ACTIVITY – Continue the review below on nurses and evidence-based practice, starting after its last sentence.

DOCUMENT SEGMENT –
:::::
There are some barriers to EBP were appeared; these barriers limit nurses’ engagement within evidence based practice (Weaver and Sorrells-Jones, 1999). Funk, Champagne, Wiese, and Tornquist (1991) estimated that these barriers had been originated from different sources and organized within four categorical origins; characteristic of the nurse, characteristic of setting, characteristic of research and characteristic of presentation of research. Furthermore, Funk, Champagne, Wiese, and Tornquist (1991) documented that nurse can be considered as a barrier to implement EBP; in which nurses were unaware about principles of research and research process, and nurses had not sufficient time to implement EBP . Moreover, Funk, Champagne, Wiese, and Tornquist (1991) concluded that practice setting can be considered as a barrier to implement EBP; in which hospitals were not provided sufficient facilitation to implement EBP activity within clinical setting, and nurses had not ability to change patient-care procedure without getting permission from hospitals’ authority to change guidelines. Indeed, Funk, Champagne, Wiese, and Tornquist (1991) documented that research and research presentation can be considered as barrier to implement EBP; in which nurses were believed that research elements as introduction, literature review, methodology, statistical analysis, and conclusion were not understandable clearly within articles.

Melnyk (2006) concluded that nurses need applicable teaching strategies to provide nurses with adequate evidence based practice knowledge and skills and provide nurses with positive beliefs (attitudes) toward integration within evidence based practice activity. Di Leonardi (2007) documented that lecture presentation for educational intervention was considered most effective and appropriate teaching strategy; lectures were widely-spread and known perfectly to all universitiescolleges-certificated persons. In addition, Hart, Eaton, Buckner, Morrow, Barrett, Fraser, et, al. (2008) were conducted an educational intervention to teach nurses about nursing research and evidence based practice by using computer-based modules strategy; in which the result was exhibit that the educational intervention improve nurses’ knowledge and skills about using research and evidence based practice, and improve nurses’ attitude toward evidence based practice.
:::::
RECORDED INFORMATION –
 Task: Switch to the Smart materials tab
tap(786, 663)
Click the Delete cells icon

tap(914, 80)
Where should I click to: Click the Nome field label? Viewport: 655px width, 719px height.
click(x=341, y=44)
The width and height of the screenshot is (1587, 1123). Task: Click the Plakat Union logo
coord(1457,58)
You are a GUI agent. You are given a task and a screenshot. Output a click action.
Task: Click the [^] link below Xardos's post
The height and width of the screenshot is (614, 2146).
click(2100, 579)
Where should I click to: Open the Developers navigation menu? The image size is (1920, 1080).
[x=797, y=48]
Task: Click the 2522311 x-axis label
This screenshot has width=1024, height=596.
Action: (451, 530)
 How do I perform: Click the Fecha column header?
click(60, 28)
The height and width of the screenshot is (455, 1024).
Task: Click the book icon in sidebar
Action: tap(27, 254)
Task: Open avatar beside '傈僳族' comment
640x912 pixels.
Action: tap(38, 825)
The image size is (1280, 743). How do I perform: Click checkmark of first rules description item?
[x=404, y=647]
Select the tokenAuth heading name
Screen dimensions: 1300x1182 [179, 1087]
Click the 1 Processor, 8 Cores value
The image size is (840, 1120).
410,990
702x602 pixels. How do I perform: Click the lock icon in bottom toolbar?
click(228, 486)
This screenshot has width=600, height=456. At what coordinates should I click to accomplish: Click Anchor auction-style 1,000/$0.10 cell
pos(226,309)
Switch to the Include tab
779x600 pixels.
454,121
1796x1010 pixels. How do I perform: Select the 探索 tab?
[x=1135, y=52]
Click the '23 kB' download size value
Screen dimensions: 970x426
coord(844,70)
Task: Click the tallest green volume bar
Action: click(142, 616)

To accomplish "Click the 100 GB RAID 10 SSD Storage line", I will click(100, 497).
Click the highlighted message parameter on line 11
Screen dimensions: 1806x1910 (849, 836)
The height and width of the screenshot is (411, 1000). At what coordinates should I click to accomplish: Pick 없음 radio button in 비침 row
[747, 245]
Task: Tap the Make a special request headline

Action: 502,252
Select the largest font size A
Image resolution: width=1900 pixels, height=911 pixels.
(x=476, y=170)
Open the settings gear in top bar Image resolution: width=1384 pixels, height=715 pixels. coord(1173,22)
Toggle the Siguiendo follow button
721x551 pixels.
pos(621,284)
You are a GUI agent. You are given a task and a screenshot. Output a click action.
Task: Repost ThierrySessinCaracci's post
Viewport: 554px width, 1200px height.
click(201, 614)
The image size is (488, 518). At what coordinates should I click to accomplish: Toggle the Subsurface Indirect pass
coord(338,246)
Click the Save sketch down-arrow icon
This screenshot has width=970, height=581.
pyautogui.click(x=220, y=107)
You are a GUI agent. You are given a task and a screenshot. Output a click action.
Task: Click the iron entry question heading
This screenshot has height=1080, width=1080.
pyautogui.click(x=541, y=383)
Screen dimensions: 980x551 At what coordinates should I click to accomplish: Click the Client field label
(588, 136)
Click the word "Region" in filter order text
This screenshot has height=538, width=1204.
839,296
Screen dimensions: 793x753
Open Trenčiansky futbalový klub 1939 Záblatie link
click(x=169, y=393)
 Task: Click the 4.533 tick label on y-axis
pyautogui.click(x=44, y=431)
:::::
RESULT –
Lacey (1996) was evaluated 870 courses of the English National Board which contain materials enable student nurses to understand research and evidence based practice, with convenience sample of 30 nurses student; 65% of the students were demonstrated that knowledge, skills about research and evidence based practice were significantly improved after the educational intervention. Furthermore, Hundley, Milne, Leighton-Beck, Graham, Fitzmaurice (2000) compared between long term research course (six months) and short term research course (one month); the study conducted by convenience sample of 481 nurses and midwives; the result showed that nurses who integrated within long term research course were exhibited more knowledge, skills, and attitudes toward evidence based practice than respondent received short term research course.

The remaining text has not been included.